A explicação de como o maior peso tem um efeito protetor em relação à demência ainda não está totalmente clara. Há algumas teorias de que deficiências das vitaminas D e E contribuem para a demência – e essas deficiências são menos comuns para quem come mais.

Mas Qizilbash disse que o resultado da pesquisa não deve ser encarado como uma desculpa para engordar alguns quilos.

"Você não pode virar as costas e pensar que não tem problema ficar acima do peso ou obeso. Mesmo que haja esse efeito protetor, você pode não viver o suficiente para se beneficiar dele", disse ele.

Doença cardíaca, infarto, diabete, alguns cânceres e outras doenças estão todas ligadas à gordura na região do abdome.

"Essas novas descobertas são interessantes na medida em que parecem contrariar estudos anteriores ligando obesidade a risco de demência", disse Simon Ridley, um pesquisador britânico de Alzheimer.

"O resultado levanta dúvidas sobre as ligações entre peso e risco de demência. Claramente mais pesquisas são necessárias para entender isso completamente."

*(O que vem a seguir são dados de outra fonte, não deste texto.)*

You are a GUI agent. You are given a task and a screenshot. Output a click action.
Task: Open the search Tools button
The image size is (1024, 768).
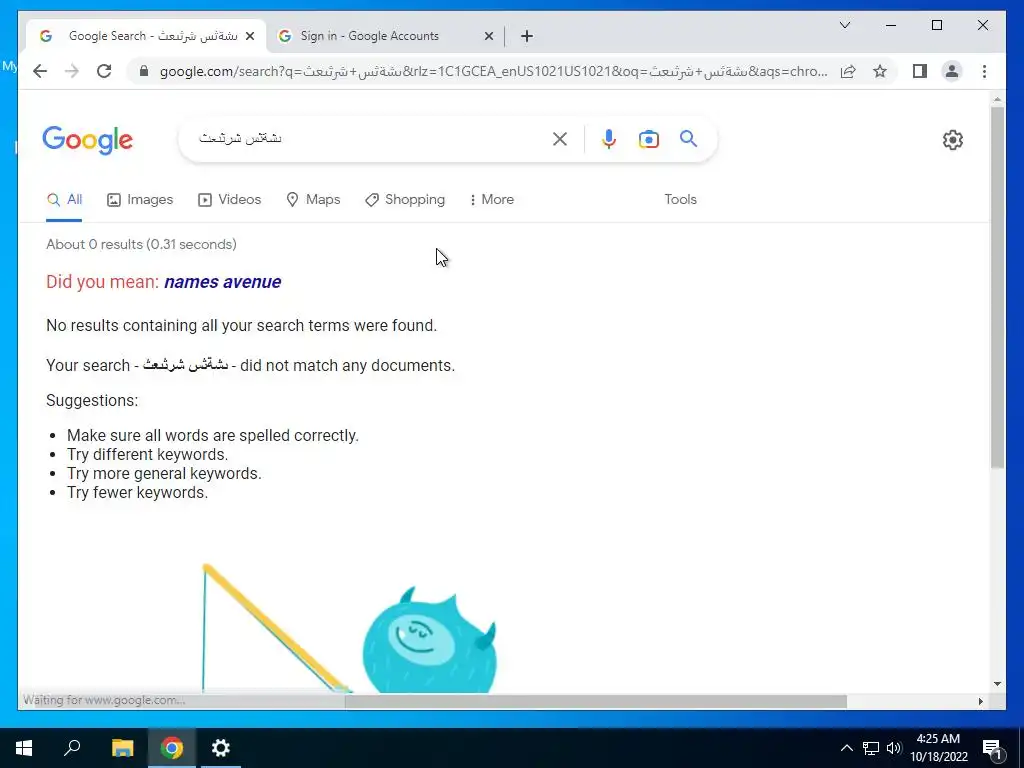click(680, 200)
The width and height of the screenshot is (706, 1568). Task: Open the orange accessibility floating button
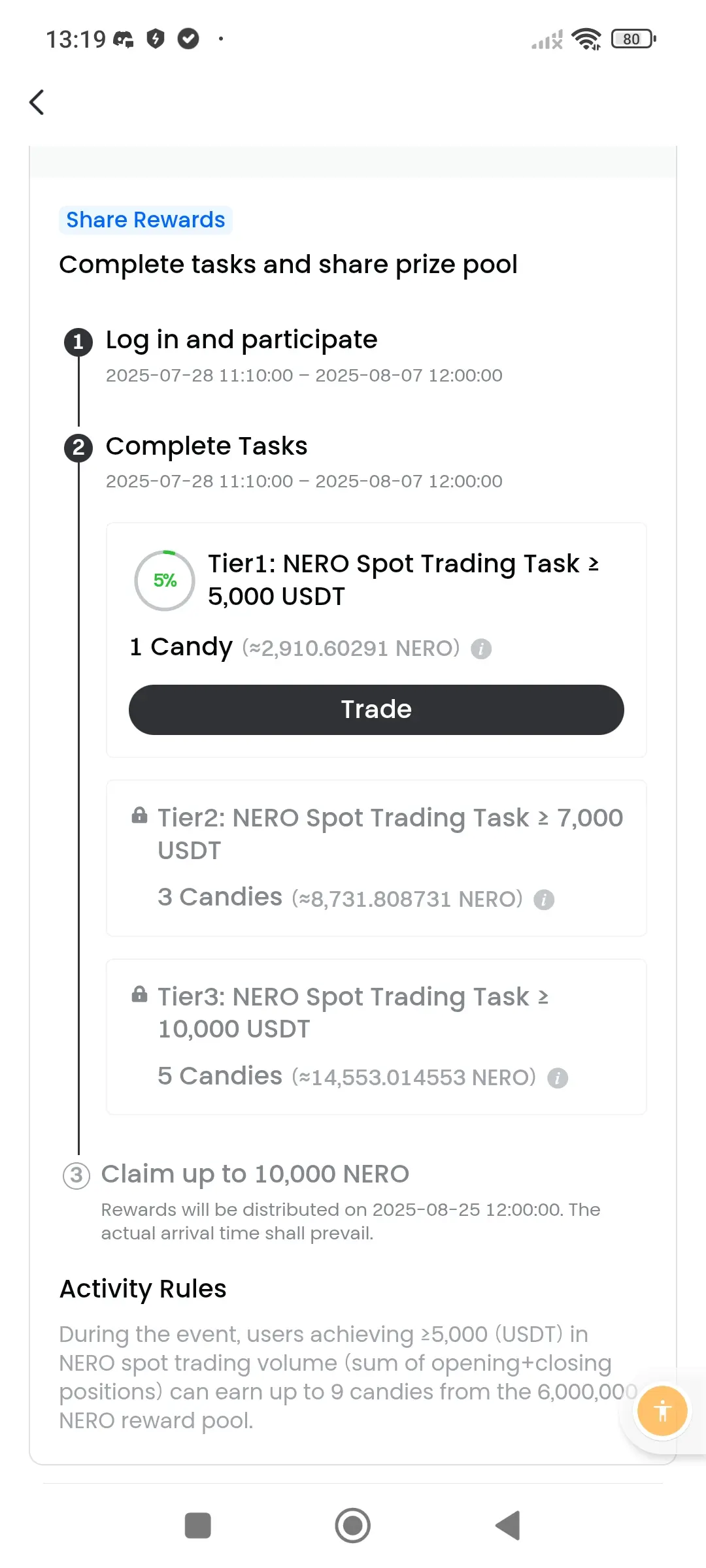[662, 1411]
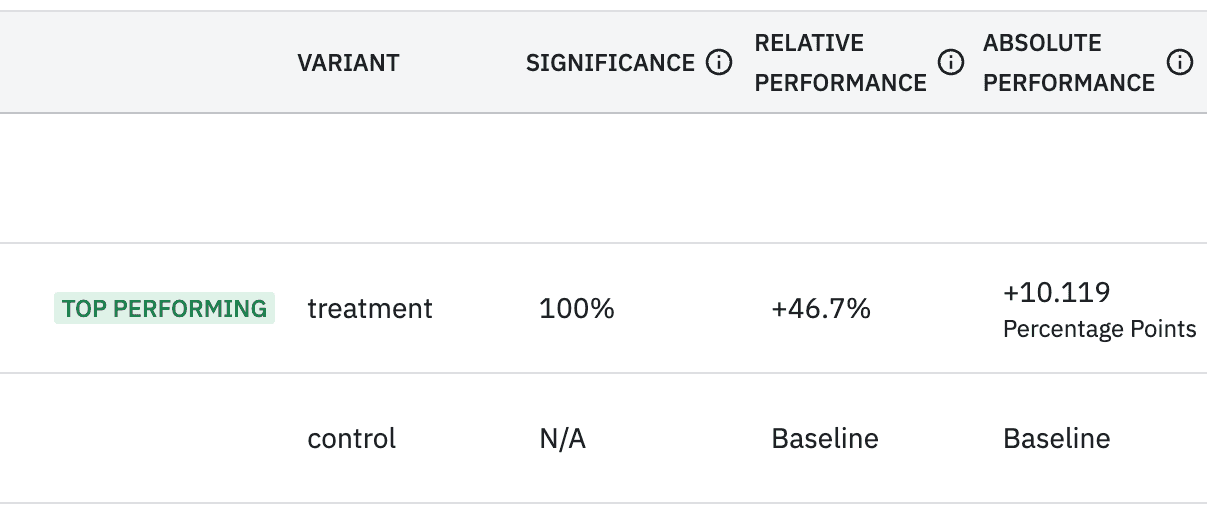The image size is (1207, 513).
Task: Open the Relative Performance info icon
Action: pyautogui.click(x=950, y=63)
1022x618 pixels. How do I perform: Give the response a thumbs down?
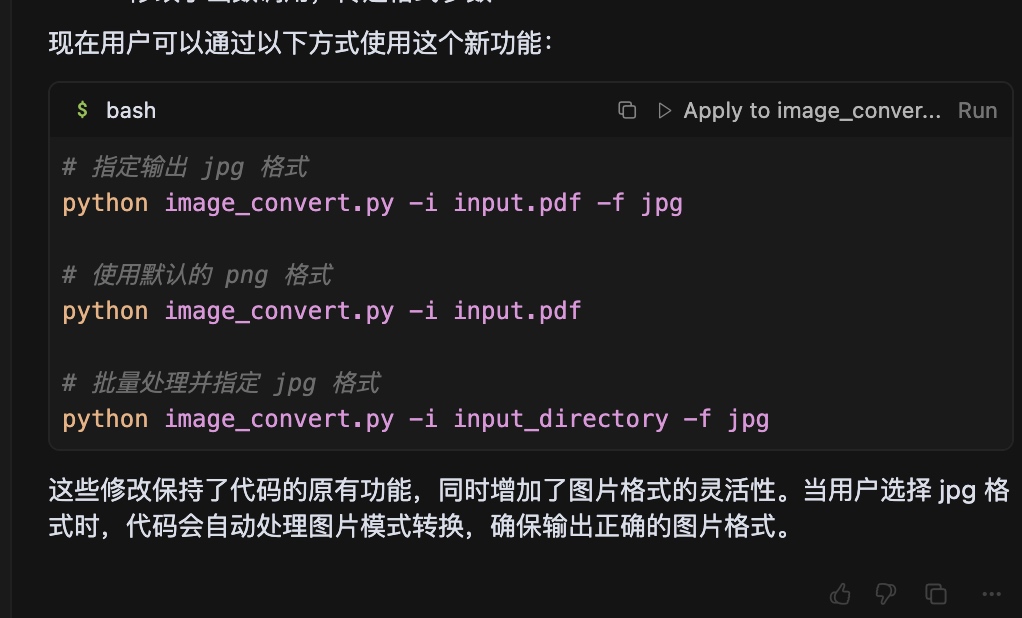tap(886, 594)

A Sociedade de Alzheimer disse que "a diferença de conclusões (nos estudos) ressalta a dificuldade de conduzir estudos sobre riscos de demência relacionados a complexos estilos de vida".

A professora Deborah Gustafson, do hospital e escola de medicina SUNY Downstate Medical Center de Nova York, argumentou que "entender a ligação entre índice de massa corporal e demência ajuda a ver a complexidade de se identificar os riscos e fatores de proteção de demência".

"O relatório de Qizilbash e seus colegas não é a palavra final nesse ponto controverso", disse ela.

Qizilbash afirmou: "Nós concordamos com isso inteiramente".